Review: Miley, Moon Unit & Me
Miley, Moon Unit & Me is the latest offering from songstress and theatre mastermind Tegan Jones. With this fifty minutes of story and song, Jones taps into the heart of the cabaret tradition (though the love in this heart a little less sexual and a little more familial).
In the intimate basement of the Butterfly Club, Jones introduces the audience, in spirit if not in actuality, to her dad. While, unlike the other two titular daughters, Jones’ father is not a musician, he did foster her love of music. With a list of artists including Billy Ray Cyrus, Ella Fitzgerald, Demi Lovato, Amy Winehouse, and Frank Zappa, Jones’ range and interest is eclectic but clearly united by its central theme.
For the most part the show is a lighthearted, positive and loving reflection on the relationships between fathers and daughters, cast largely through Jones’ anecdotes about her own dad. This positivity sets up a secret emotional punch when Jones briefly tells the stories of singers whose fathers have been less present and less kind. Her rendition of Demi Lovato’s ‘Father’ brings at least two thirds of the audience to tears, and the sting of Amy Winehouse’s story is felt even though Jones only has the space to provide the briefest of summaries.
Jones’ voice has a musical theatre quality to it, allowing her to wring emotion from every note. While it’s hard not to wonder what some of the songs would sound like with the backing of a full band, accompanist Kay Cai wields the piano to bring out the highlights in Jones’ voice, especially on the jazz tracks. It is here that Jones’ reverence for Ella Fitzgerald turns what could’ve been a straightforward cover into something personal and heartfelt. It helps that both performers are completely comfortable on stage, which lends itself to the laid back, conversational tone of the show itself. Jones also manages to combine the requisite crowd interaction with the requisite dad jokes by asking the audience for their best corny two-liner.

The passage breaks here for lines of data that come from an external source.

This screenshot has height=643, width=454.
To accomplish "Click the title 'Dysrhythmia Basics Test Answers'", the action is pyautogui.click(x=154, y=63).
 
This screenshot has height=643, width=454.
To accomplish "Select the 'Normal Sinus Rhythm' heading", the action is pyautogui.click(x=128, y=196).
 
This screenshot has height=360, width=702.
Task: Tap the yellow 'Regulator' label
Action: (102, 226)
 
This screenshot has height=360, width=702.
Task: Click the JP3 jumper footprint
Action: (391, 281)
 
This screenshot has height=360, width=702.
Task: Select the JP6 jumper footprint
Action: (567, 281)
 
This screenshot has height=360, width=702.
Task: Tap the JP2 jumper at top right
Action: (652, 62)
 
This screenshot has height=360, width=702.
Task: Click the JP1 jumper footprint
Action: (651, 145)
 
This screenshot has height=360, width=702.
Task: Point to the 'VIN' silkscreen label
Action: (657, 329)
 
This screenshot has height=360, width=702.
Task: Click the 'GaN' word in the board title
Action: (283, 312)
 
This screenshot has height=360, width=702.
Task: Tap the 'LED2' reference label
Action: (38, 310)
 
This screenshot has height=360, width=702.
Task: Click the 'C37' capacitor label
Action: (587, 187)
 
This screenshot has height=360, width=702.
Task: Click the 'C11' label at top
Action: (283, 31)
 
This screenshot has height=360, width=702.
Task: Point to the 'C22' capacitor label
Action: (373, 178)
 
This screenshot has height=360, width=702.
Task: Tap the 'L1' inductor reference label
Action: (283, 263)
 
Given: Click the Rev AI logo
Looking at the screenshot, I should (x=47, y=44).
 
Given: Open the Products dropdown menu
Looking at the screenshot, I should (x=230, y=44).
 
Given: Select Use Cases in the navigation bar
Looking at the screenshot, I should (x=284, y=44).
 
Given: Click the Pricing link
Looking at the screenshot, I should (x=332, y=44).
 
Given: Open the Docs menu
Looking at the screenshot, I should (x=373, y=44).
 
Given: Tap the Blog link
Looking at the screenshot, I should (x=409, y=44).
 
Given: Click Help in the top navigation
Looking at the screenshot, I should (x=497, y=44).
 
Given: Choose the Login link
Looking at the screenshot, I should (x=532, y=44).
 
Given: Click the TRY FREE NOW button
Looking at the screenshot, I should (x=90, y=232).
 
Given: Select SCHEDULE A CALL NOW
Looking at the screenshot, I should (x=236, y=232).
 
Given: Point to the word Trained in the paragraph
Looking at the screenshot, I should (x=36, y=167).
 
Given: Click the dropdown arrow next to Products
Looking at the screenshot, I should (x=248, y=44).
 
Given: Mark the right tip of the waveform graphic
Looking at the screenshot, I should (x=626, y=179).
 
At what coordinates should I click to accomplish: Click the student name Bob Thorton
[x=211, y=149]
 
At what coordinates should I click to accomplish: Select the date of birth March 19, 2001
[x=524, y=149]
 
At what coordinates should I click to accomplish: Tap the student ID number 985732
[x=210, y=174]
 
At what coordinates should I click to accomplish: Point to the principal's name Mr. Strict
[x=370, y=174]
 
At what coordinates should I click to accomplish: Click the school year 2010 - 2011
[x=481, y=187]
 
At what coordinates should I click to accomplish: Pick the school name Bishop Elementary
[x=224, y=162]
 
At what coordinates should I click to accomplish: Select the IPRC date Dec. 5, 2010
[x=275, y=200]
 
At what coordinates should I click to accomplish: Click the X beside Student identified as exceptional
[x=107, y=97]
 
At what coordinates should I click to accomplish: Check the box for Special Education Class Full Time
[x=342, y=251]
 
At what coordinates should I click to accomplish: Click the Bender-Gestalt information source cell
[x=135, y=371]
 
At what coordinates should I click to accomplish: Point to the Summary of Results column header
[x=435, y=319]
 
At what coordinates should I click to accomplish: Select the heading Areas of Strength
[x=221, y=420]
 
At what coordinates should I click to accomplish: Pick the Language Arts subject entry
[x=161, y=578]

Of course, you can’t go without mentioning the utterly impressive 29 songs in 7 minutes that is the show’s climax. A collection of songs Jones’ associates with her dad, it ranges quickly from classic to modern and back again (depending, as always, on your definition of those two terms).
On a personal note, it was hard not to immediately connect with a show about fathers and music that more or less opens with Frank Zappa’s ‘I am the Slime’. Who knew that was such a relatable experience? At least it wasn’t ‘Call Any Vegetable’. And, for the record, Jones’ dad was actually in the audience on the night I attended the show.
If your father has had any influence on your musical taste at all, or even if you just like to hear well sung songs and well told memories, head along to Miley, Moon Unit and Me while you can.